A 22-year-old woman is admitted to the hospital with a headache, stiff neck and photophobia but an intact mental status. Lab test reveal cryptococcal meningitis, an infection commonly associated with HIV infection. When given the diagnosis, she adamantly refuses to be tested for HIV.

Should she be tested anyway by the medical staff?

Case Discussion

Testing for HIV, as for any other medical procedure should be done only with the informed consent of the patient. Testing without consent is unethical in this setting. The physician's role in the care of this patient is ongoing support, education and guidance about her various options for care.  

Your patient with cryptococcal meningitis eventually agrees to be tested for HIV and her test comes back positive. Due to her opportunistic infection she receives the diagnosis of AIDS.

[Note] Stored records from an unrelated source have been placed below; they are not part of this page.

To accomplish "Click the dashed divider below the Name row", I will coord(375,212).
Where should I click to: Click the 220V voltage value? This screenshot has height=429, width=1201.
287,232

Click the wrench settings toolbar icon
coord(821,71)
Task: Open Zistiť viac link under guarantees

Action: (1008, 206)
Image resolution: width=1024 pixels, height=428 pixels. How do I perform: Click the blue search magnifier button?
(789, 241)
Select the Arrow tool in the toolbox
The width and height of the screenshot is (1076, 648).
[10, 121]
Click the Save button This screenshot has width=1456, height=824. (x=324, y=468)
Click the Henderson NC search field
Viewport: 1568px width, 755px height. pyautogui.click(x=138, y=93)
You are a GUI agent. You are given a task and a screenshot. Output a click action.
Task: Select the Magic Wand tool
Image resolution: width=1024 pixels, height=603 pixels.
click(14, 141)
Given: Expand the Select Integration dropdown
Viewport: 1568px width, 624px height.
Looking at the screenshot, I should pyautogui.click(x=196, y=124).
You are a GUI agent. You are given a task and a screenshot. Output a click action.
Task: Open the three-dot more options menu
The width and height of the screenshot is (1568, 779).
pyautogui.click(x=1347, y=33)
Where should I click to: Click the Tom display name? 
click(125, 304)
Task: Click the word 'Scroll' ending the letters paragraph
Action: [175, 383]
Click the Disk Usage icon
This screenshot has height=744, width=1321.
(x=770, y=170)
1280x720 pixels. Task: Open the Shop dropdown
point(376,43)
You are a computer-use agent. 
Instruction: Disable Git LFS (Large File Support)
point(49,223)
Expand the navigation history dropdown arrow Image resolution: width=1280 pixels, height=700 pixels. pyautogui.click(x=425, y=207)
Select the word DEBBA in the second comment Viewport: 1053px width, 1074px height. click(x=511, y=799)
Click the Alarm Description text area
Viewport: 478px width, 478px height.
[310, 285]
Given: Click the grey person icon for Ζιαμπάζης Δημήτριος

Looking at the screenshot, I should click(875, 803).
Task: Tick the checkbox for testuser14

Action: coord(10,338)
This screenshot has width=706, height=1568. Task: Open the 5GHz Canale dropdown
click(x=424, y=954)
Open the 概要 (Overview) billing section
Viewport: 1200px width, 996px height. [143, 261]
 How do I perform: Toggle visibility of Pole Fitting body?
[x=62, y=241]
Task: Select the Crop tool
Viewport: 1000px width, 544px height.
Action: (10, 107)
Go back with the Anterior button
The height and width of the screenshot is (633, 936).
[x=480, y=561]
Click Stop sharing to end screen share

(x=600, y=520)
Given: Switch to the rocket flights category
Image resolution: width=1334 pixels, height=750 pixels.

Should she be reported to the department of public health?

Case Discussion

AIDS is a currently a reportable diagnosis in all 50 states of the union. Her diagnosis should be reported to the department of public health. Notably, HIV positivity without the diagnosis of AIDS is not reportable in all states. Currently, 30 of 50 states requires reporting of a positive test. It is important to find out the local states laws where you are practicing to know how to approach this problem. (See also Confidentiality.)  

One of your clinic patients is a 35-year-old man with AIDS on Medicare who is an active intravenous drug user. He uses heroin and cocaine, but he never shares needles and is reliably present at all his clinic visits. He admits that he is often unable to take his medicines regularly when he is using drugs. He is asking about antiretroviral therapy with protease inhibitors. You have just read that HIV viral resistance to protease inhibitors occurs rapidly when patients are unable to take their medicines reliably.

Should you prescribe protease inhibitors to this patient?

Case Discussion

This is a difficult and ongoing debate in the care of patients with HIV. Protease inhibitors used in combination with nucleoside analogues have proven a powerful weapon in the fight against HIV. The problem of resistance is a real concern in a patient who cannot take his medicines reliably. Many public health advocates feel that these medicines should not be offered to patients who are admittedly noncompliant because they would be creating resistant clones of virus which could then be passed on to others, or make the individual unable to benefit later if they were able to become compliant. They also argue that the cost of these medications on the health care system is so extreme that they should only be used by those who can fully benefit from them. Others argue the principle of justice which espouses equitable distribution of resources amongst all available people in need, and if the patient wants the medications he should have equal access to them.

There is no answer to this debate at this time. The only clear principle that should be followed here is that of non-abandonment. Whatever your choice is with the patient, the physician's responsibility is to remain available to the patient and continue an ongoing therapeutic relationship and encourage him with information and guidance about his HIV disease and issues of addiction.